**Raw data**.

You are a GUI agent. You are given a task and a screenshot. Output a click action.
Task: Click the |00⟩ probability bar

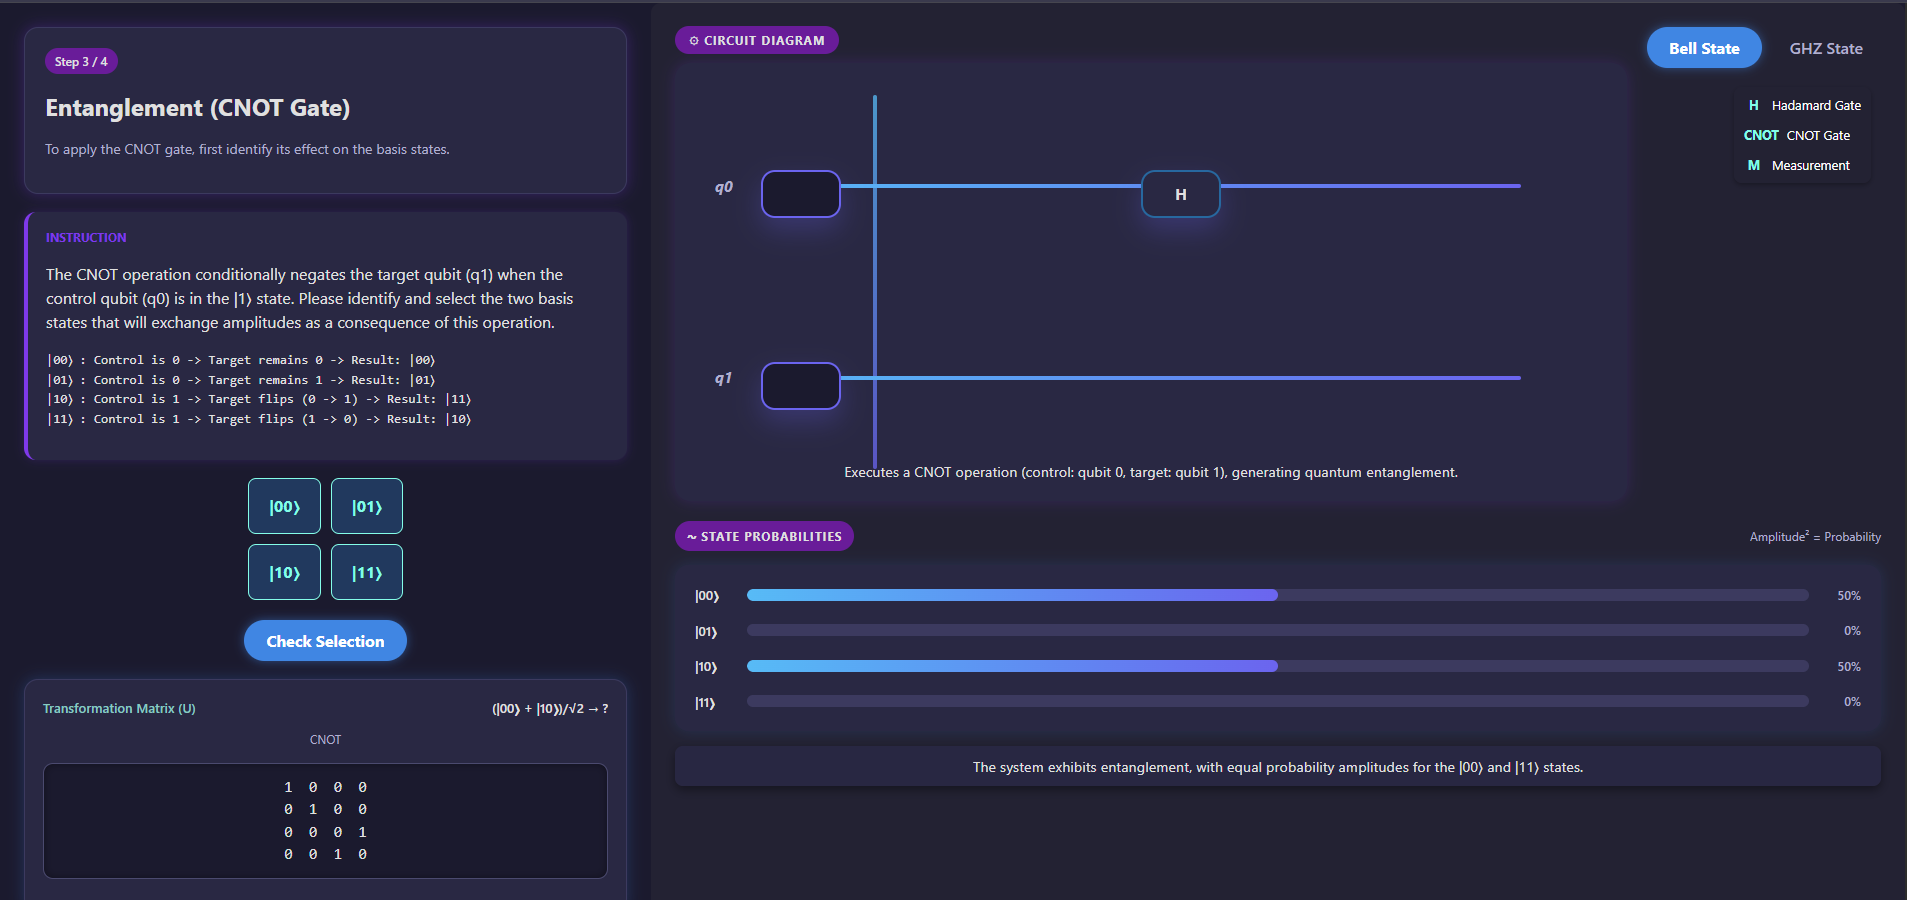tap(1012, 595)
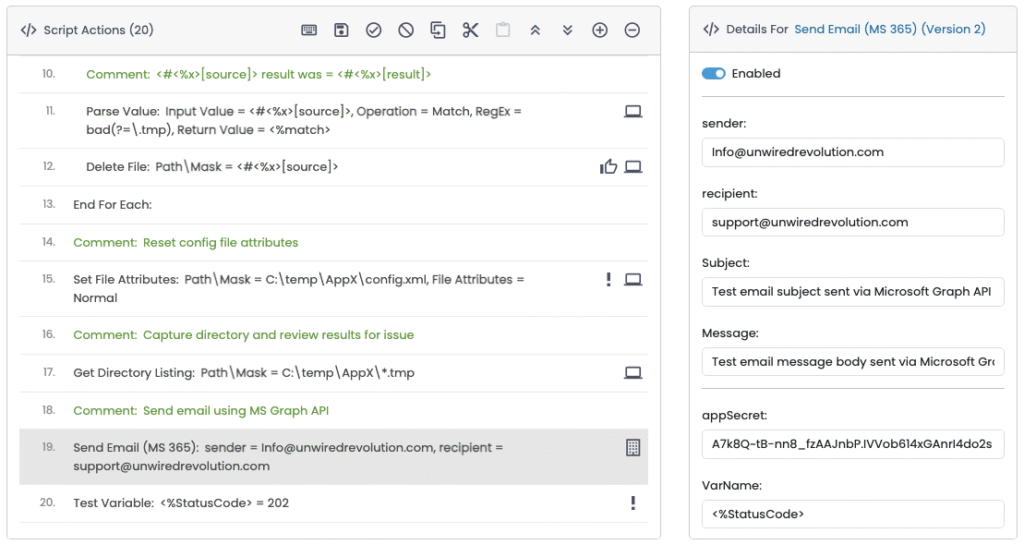Enable selected action with the checkmark circle icon
Viewport: 1024px width, 545px height.
(x=373, y=30)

**Your goal**.
All of the records need repeating exactly, except for the pictures.

**Response area**.
You are a GUI agent. You are given a task and a screenshot. Output a click action.
Task: Click the |00⟩ probability bar

tap(1012, 595)
Enable selected action with the checkmark circle icon
Viewport: 1024px width, 545px height.
(x=373, y=30)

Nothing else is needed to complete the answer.